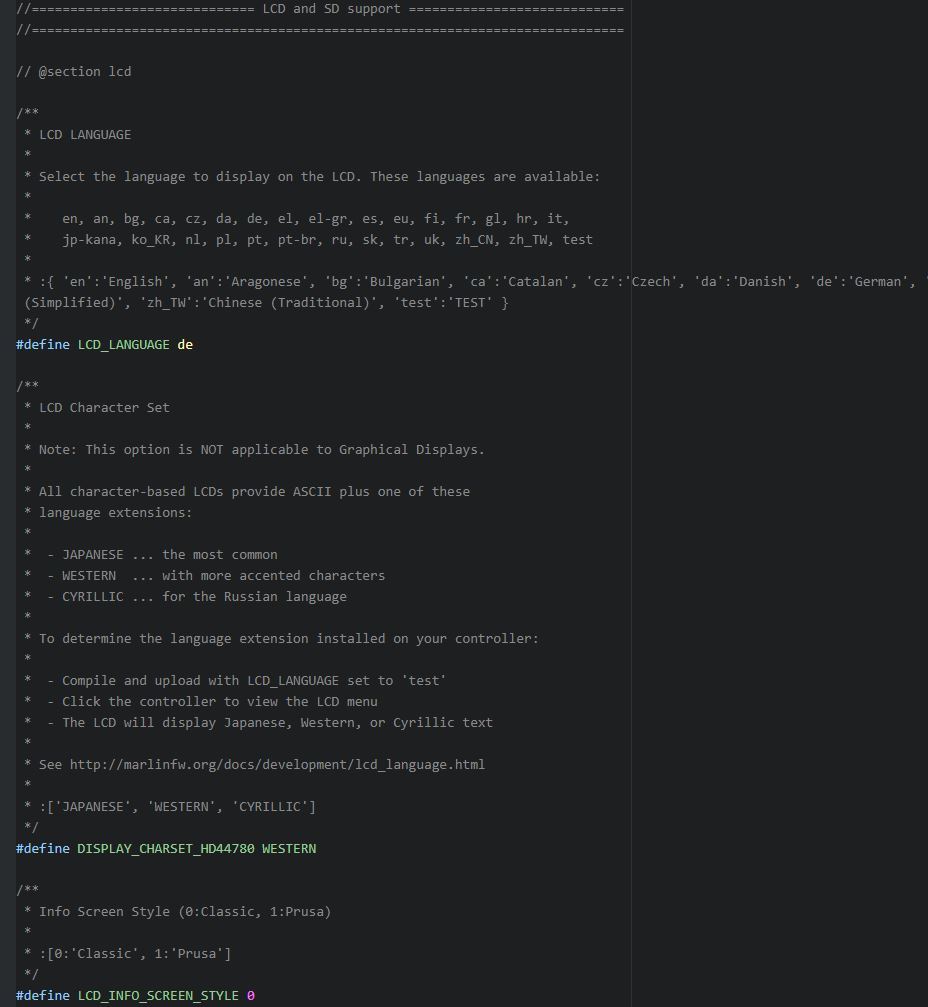Click the 'CYRILLIC ... for the Russian language' line

pyautogui.click(x=204, y=597)
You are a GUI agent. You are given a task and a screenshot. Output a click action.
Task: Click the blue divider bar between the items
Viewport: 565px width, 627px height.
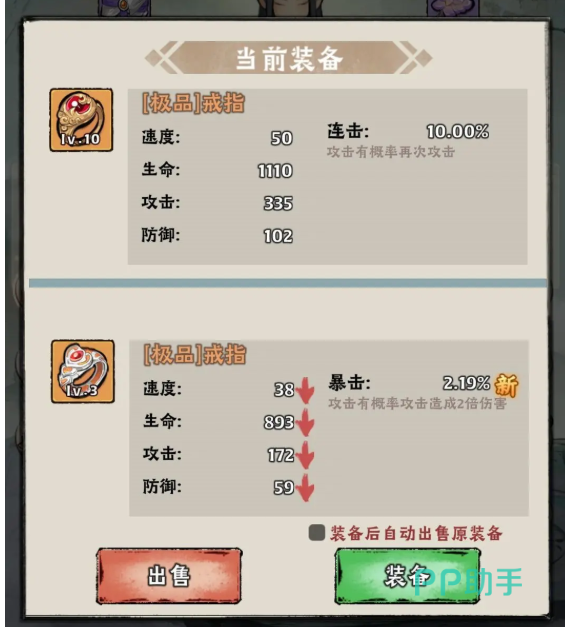[288, 283]

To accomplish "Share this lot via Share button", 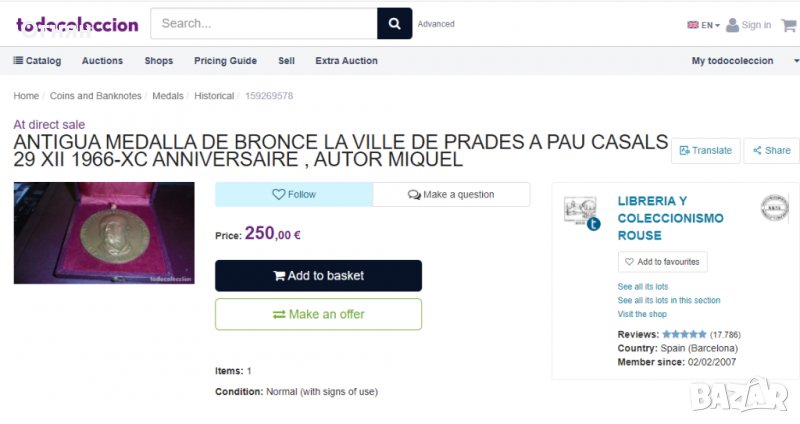I will (x=770, y=150).
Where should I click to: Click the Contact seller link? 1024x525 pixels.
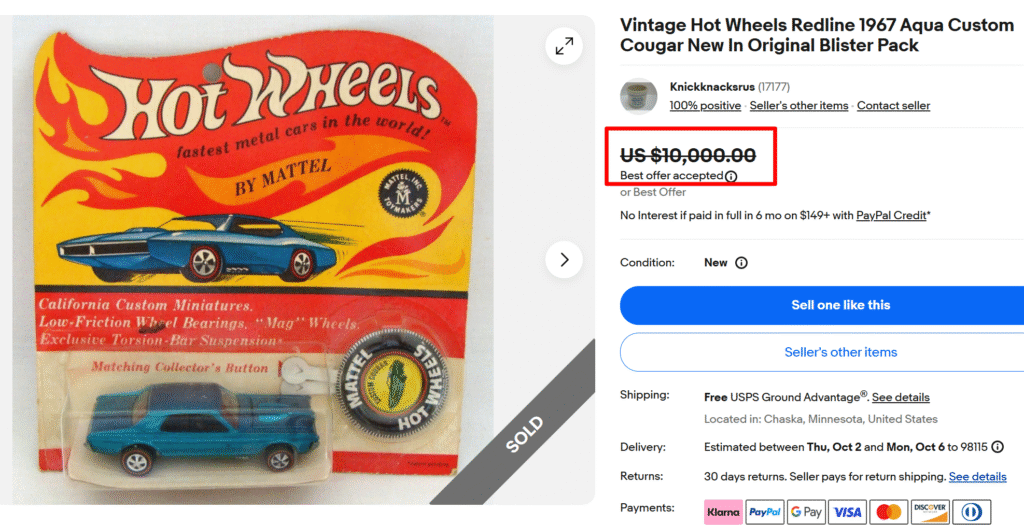[893, 106]
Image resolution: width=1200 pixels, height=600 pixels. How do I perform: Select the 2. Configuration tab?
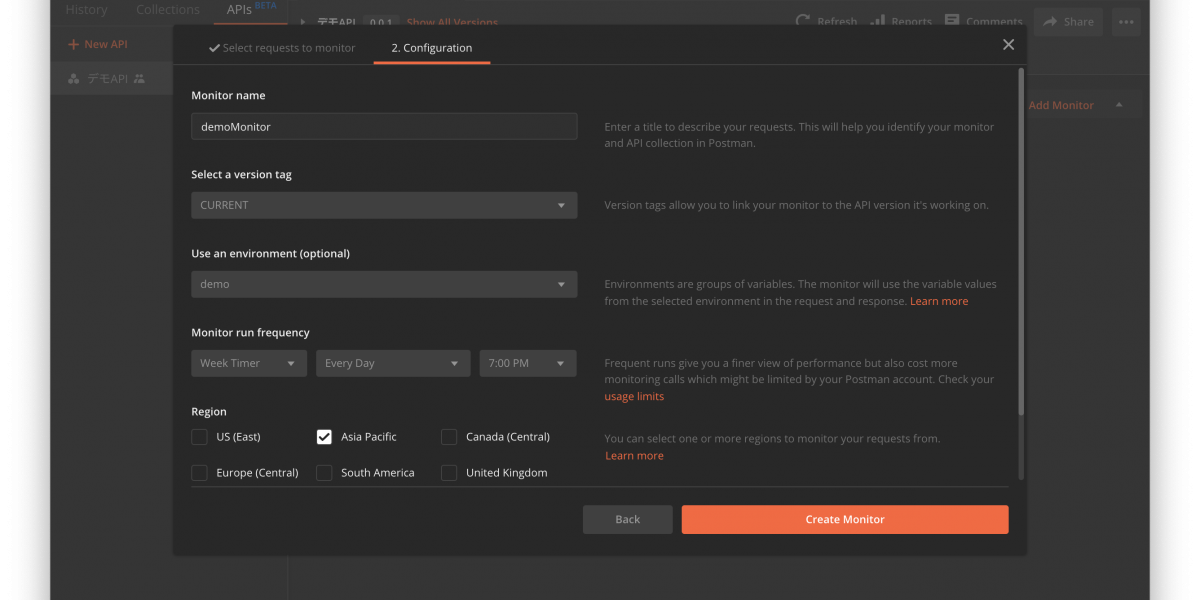click(x=431, y=48)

◆ ◆ ◆

Problem description: Reproduce the records verbatim, starting at the line that contains "Image resolution: width=1200" and continuing through the end of the records, leaving out the pictures.

Solution to the exercise:
Image resolution: width=1200 pixels, height=600 pixels. How do I perform: Select the 2. Configuration tab?
click(x=431, y=48)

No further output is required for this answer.